Archive for February 5th, 2010

Flames use quick hands to beat Panthers

Written by on Friday, February 5th, 2010 in Latest News.

Florida's Radek Dvorak misses the net in the second period with Calgary goalie Miikka Kiprusoff at his mercy.Florida’s Radek Dvorak misses the net in the second period with Calgary goalie Miikka Kiprusoff at his mercy. (Lynne Sladky/Associated Press)

The Calgary Flames were quick on the draw on Friday night, parlaying two clean faceoff wins into power-play goals as they opened a road trip with a win over the Florida Panthers.

Mark Giordano’s power-play blast late in the second held up as the winner in the 2-1 victory.

Ales Kotalik opened the scoring late in the first with a power-play goal, his first marker in a Calgary uniform.

The Flames have won consecutive games for the first time in exactly a month and have points in five of the last six (3-1-2) after a marathon losing streak for much of January.

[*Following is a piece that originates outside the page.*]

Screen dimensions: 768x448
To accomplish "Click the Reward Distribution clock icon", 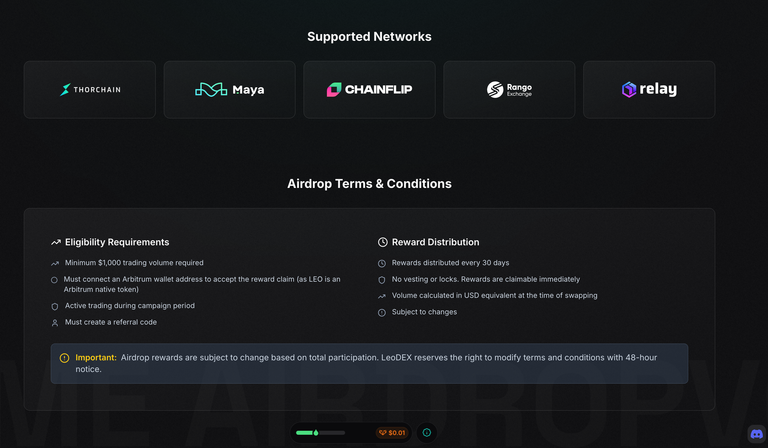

Calgary went into a seventh place tie in the Western Conference with Nashville. The Flames continue their three-game road jaunt Saturday in Tampa Bay.

Kotalik is one of a half-dozen new forwards bought by the club in recent days, but Calgary it has been defensive play that the Flames have allowed to hone against against the likes of Carolina and Florida, two Southeast teams that have struggled to score.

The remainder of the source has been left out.